Live Migration, Cluster Shared Volumes & Networks

The recommendation for people setting up live migration clusters is to isolate different kinds of traffic on their own networks:

  1. Public network to access the cluster and the virtual machines running on it
  2. “Private” cluster heartbeat network
  3. “live migration” network
  4. iSCSI network, if required to access shared storage

How do we determine what traffic goes where?

For public and private, the failover cluster manager tool is self-explanatory:

image

We select the appropriate cluster network properties. If we want to limit such network to private traffic, we do not allow clients to connect through it.

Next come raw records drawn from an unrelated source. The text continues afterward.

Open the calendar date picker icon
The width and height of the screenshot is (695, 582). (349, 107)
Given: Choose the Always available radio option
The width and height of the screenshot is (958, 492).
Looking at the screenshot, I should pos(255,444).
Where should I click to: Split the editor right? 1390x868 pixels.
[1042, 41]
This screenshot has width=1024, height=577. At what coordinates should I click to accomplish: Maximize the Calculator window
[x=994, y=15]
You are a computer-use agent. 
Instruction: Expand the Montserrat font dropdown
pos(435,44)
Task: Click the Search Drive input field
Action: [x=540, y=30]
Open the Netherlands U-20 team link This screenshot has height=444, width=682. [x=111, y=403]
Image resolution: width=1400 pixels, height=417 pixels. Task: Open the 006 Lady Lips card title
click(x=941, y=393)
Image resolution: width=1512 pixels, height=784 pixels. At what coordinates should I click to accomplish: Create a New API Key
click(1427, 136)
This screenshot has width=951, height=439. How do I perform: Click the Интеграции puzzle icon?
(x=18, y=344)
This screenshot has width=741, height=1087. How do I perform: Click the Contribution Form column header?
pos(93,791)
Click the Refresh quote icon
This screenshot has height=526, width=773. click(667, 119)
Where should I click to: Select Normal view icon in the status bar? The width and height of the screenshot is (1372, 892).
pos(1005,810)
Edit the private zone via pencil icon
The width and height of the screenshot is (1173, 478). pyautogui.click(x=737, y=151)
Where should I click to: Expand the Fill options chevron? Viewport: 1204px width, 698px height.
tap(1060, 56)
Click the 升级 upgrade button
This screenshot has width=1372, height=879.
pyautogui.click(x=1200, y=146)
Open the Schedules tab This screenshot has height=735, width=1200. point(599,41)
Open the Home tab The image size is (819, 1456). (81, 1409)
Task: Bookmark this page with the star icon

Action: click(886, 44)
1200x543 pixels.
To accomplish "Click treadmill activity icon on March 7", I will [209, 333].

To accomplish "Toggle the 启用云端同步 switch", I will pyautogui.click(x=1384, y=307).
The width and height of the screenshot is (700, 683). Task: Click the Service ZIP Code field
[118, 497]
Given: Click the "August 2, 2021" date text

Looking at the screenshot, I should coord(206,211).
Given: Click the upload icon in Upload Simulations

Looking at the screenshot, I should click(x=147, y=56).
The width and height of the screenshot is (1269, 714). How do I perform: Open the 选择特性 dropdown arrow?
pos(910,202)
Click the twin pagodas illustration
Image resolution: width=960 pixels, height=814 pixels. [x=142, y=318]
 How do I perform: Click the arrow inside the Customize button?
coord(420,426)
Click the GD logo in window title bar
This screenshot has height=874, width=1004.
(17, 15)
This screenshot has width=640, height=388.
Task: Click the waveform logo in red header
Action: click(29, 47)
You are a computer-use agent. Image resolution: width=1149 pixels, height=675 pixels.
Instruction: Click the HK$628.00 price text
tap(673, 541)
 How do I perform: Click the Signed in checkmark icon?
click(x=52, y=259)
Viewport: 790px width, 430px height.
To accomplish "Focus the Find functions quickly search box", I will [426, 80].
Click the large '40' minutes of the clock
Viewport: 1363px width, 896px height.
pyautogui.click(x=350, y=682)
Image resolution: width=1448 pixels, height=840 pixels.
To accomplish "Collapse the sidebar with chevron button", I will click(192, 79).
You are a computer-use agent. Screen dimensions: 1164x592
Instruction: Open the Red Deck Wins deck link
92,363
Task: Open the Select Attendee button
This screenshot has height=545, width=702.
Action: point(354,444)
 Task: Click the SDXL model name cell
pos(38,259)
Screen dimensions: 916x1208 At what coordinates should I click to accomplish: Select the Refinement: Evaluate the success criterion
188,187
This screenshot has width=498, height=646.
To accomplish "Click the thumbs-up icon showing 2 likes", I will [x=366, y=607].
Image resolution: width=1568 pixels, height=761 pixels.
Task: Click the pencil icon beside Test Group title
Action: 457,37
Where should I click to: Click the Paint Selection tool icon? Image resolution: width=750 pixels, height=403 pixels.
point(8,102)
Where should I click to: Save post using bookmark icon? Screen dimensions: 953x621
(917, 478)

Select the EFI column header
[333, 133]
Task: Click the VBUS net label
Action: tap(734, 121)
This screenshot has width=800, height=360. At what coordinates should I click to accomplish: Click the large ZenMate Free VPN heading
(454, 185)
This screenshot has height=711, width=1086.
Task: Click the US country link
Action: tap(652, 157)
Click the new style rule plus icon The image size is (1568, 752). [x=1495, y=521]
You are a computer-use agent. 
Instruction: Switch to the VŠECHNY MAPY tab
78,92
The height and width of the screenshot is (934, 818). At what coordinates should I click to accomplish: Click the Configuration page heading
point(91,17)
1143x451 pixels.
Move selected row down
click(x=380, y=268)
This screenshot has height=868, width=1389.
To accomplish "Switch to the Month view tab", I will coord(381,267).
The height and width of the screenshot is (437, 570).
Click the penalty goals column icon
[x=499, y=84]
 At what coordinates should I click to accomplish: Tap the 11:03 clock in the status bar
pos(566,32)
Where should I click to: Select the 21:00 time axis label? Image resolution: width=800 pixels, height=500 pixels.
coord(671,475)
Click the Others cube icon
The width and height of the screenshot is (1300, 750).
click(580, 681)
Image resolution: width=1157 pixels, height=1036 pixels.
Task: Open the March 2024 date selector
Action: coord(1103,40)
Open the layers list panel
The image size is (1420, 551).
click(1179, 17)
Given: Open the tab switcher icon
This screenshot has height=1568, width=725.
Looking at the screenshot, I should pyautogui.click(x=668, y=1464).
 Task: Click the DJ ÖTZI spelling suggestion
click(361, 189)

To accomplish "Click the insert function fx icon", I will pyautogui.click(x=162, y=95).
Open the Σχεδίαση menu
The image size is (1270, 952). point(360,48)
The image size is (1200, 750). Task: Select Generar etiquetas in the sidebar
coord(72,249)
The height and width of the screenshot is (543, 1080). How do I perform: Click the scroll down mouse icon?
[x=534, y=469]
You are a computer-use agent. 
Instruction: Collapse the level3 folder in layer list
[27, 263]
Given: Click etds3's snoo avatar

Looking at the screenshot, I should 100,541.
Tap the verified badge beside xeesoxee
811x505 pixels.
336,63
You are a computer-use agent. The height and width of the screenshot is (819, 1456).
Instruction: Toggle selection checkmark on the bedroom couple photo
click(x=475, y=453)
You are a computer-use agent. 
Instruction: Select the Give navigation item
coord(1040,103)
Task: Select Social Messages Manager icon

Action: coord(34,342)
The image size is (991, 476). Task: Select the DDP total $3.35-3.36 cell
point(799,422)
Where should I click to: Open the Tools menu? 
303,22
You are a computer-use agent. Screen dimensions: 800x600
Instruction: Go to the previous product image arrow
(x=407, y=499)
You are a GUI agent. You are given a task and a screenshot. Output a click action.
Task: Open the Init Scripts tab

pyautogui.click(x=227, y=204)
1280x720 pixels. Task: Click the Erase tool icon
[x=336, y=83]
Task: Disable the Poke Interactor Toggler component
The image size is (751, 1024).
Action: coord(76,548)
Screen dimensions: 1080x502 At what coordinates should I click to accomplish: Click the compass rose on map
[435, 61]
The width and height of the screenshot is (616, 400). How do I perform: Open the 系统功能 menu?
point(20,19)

If we don’t want the cluster to use such network at all, e.g. because it is dedicated to iSCSI, we select the “Do not allow…” button.

How about the live migration traffic, though? It can be quite heavy, as we are copying memory pages from one host to another. We can select in which order to use cluster networks for such traffic through the failover cluster manager

image

The property requires some digging: expand “services and applications”, select the virtual machine in question, then in the main panel right-click on “virtual machine <name>” and you’ll see tab called “network for live migration”. You can then select and sort in order of priority the networks that you want to use. By default, live migration will select a network that is NOT used for CSV traffic. Note that you may have networks in this panel that were not selected for cluster use before. If you use iSCSI, de-select the relevant entry to make sure that the live migration traffic does not go through that network.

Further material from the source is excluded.